Mary was there for me as a mother, helping touch my heart and lead me to other human mother figures in my life. She led me slowly—it was a step-by-step process. If you talked to me 30 years ago, I might feel differently, because I wasn’t this far along on the process. Mary led me very gradually.
You offer a “Marian Novena of Healing and Peace” as a way to heal the wounds we suffer from our mothers. How can nine days of prayer heal lifelong wounds from early childhood?
It’s a two-part book. The first part is memoir, the hard part of looking at the situation, what needs to be done and heal for peace. The second part is this novena.
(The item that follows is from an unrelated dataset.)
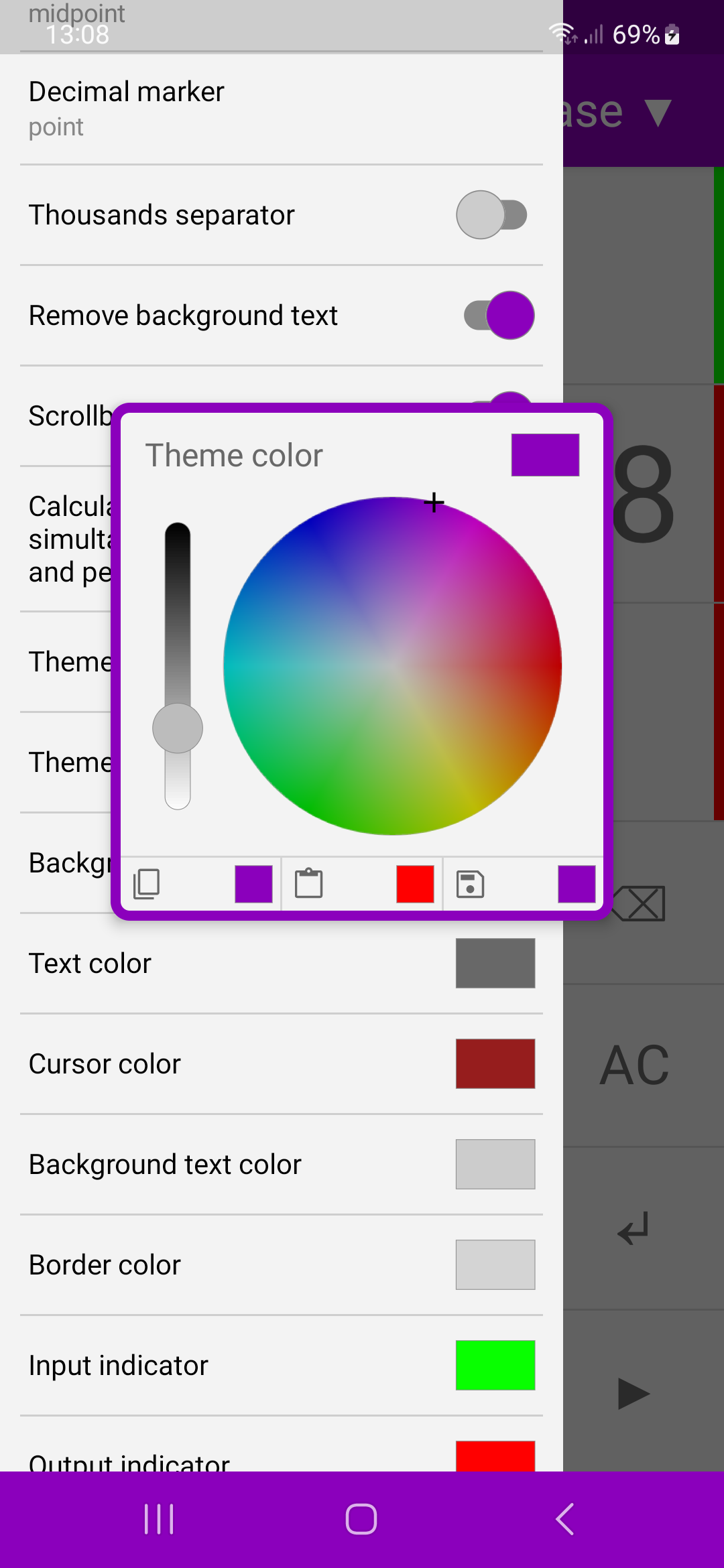Screen dimensions: 724x1568
Task: Tap the enter return arrow key
Action: tap(634, 1228)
Mary was there for me as a mother, helping touch my heart and lead me to other human mother figures in my life.
You’re right: It might not take nine days. It might take nine months or nine years. It’s a novena because that’s a strong Catholic tradition. We usually go to a novena when we are really deeply in need. It’s an instrument that can help us in a variety of ways.
Other than prayer, what are some resources which help us to heal these wounds?
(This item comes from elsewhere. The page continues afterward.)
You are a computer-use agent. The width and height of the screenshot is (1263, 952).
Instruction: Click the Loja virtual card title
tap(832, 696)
Frequent reception of the sacraments, to be sure: We need the Eucharist and confession—reconciliation—in particular.
It could be that professional help is also needed, and there’s no shame in that. There are all kinds of counselors and even psychologists. I don’t want to discount the value of prayer, but prayer can only go so far without outside help from people who professionally handle these issues. They can give us insights to incorporate into our spirituality.
Spiritual direction is also helpful. We need God with skin on—we need a human experience to better be able to grasp the divine.
Who is Mary to you?
Mother, in all possible ways, and that’s been since I was very young. I don’t really know her in any other way. I know her by studying her, but she is a mother, counselor, companion to me. I feel very comfortable talking to her. She doesn’t always talk back the way people sitting across from me do, but she’s always there.
How do you pray, and how has that prayer affected your healing process?
Many ways—sometimes I scream and rant! I try to keep a regular schedule, but I think that’s an especially important part of the healing process and acknowledgement of the woundedness, because it’s very easy for us to slip into a dark place. A spiritual schedule will help tremendously, that you commit yourself to saying certain prayers every day. Eucharistic adoration is good, although I don’t have time to go every day. Sometimes I just sit before an image of the Blessed Mother and soak up her presence and consolation.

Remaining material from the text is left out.